Ponieważ wewnętrznie jestem introwertykiem, marzę czasem o tym, żeby było pusto, cicho i ciemno a najlepiej odpoczywam w swoim towarzystwie. Niczym na odwyku, więcej teraz czytam, mniej bywam na portalach, więcej ze zwierzętami niż z ludźmi, więcej w dresie niż w sukience no i… więcej w krzakach niż w sklepie.
Myślę, że świat cierpi na hiperekstrawersję i nawet urlopując się, nie dajemy sobie wytchnienia, próbując wszystko kontrolować i zadbać o to co inni pomyślą. Jak niewolnicy skazujemy się na śledzenie i dostarczanie ,,meldunku” medialnego o swoich codziennych poczynaniach.

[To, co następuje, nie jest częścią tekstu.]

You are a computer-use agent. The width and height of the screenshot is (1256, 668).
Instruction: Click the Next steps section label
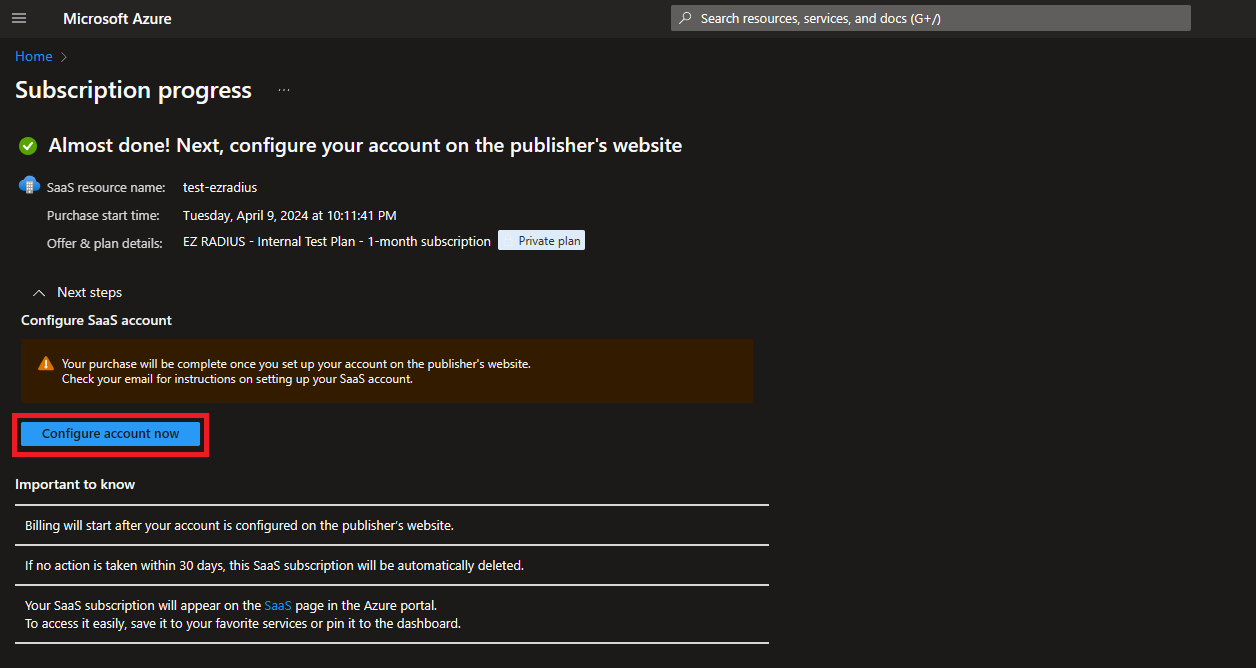pyautogui.click(x=89, y=293)
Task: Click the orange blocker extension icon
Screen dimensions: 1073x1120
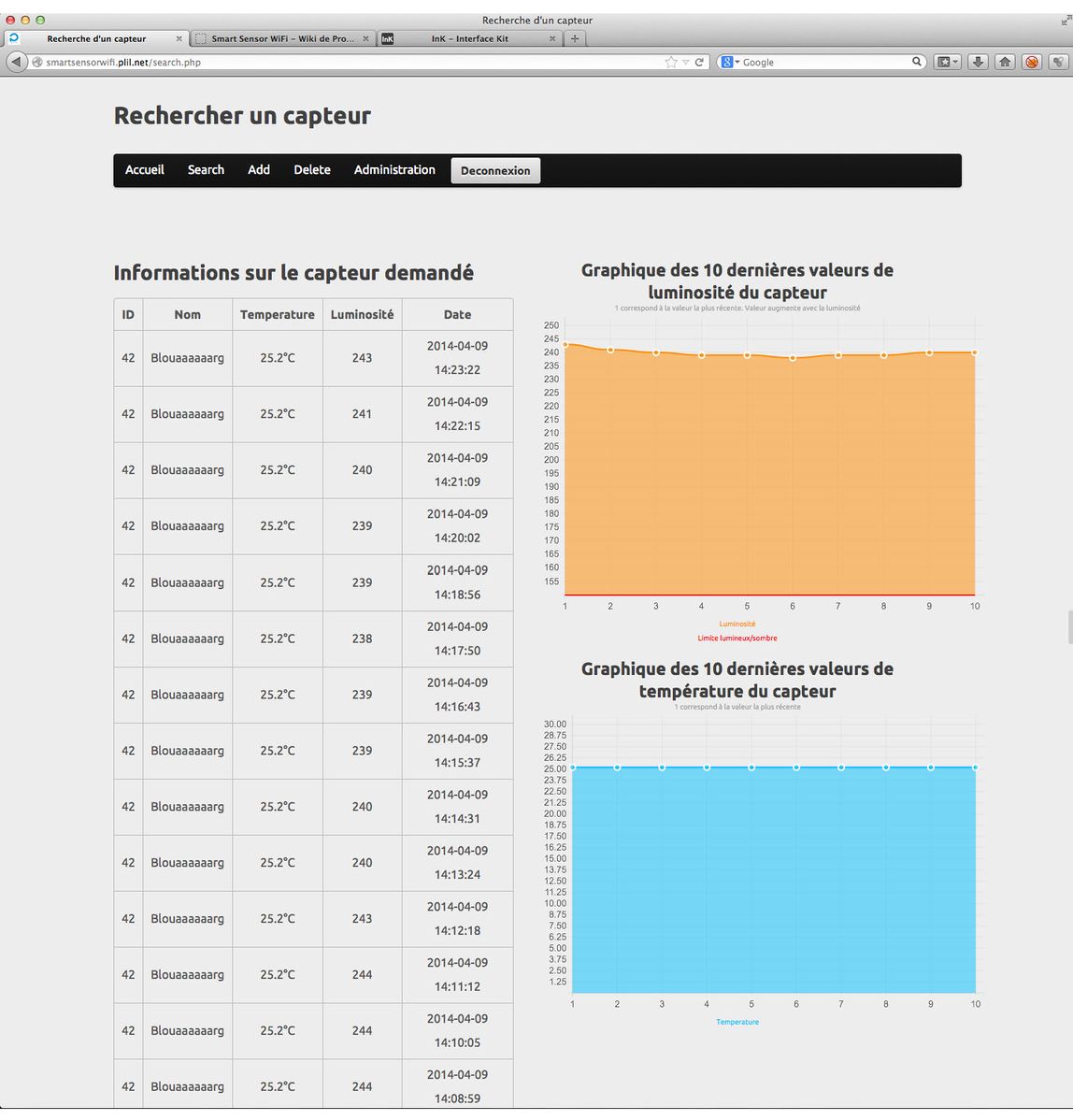Action: pos(1032,62)
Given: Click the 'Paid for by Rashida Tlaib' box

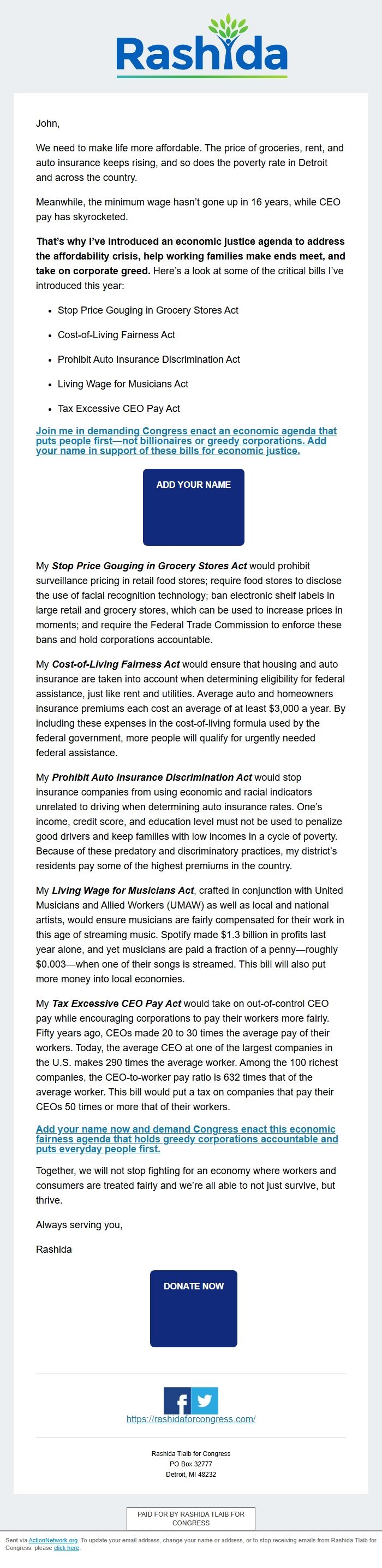Looking at the screenshot, I should pos(191,1518).
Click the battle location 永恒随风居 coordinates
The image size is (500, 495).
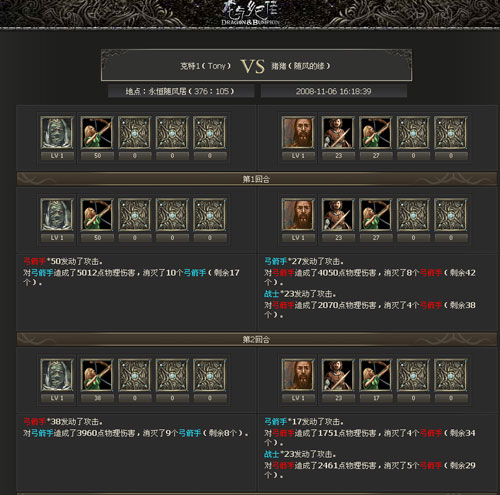(x=180, y=91)
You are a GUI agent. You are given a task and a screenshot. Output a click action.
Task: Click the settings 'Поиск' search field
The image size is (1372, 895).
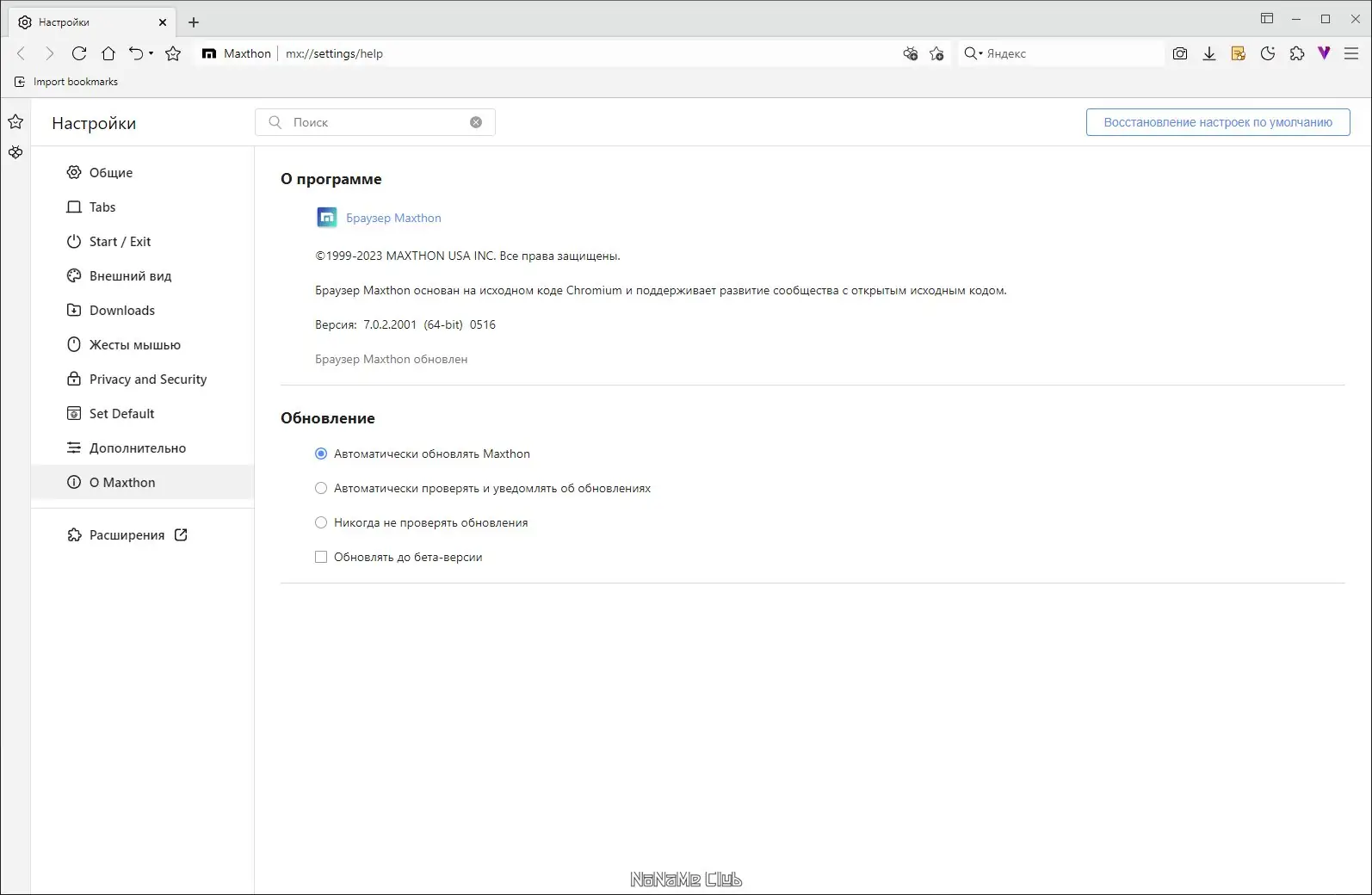375,122
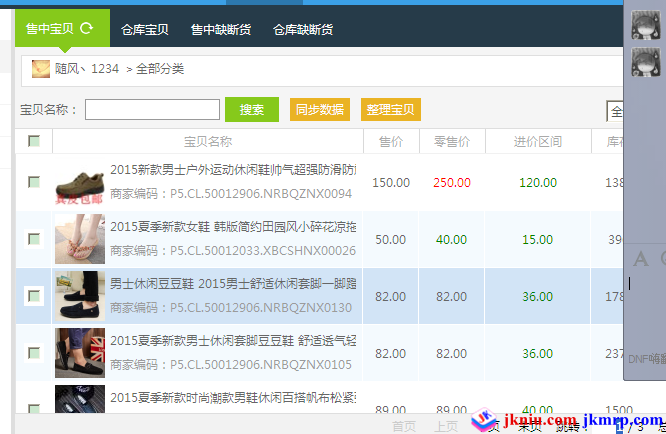Click the refresh icon on 售中宝贝 tab
The width and height of the screenshot is (666, 434).
point(87,29)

Tego sobie oszczędzę 😊
Urlop powinien być czasem naszej autentyczności, gdy nie musimy niczego udawać, możemy wyjść z niepokoju, którym inni nas zarażają, możemy postarać się nabrać dystansu do obowiązków, zdjąć zbroję i zrobić detoks od wymagań swoich i innych.
Więc zanim znów powrócę do codzienności i zacznę się martwić, że rachunki rosną, kryzys nadciąga, a lato jest do bani…jestem tu i teraz, zbieram siły i czuję, że jestem szczęśliwa i wystarczająca, zaś wszechświat prowadzi mnie właściwą drogą. Bo czy myślisz, że tak jest, czy myślisz, że tak nie jest… Ty decydujesz.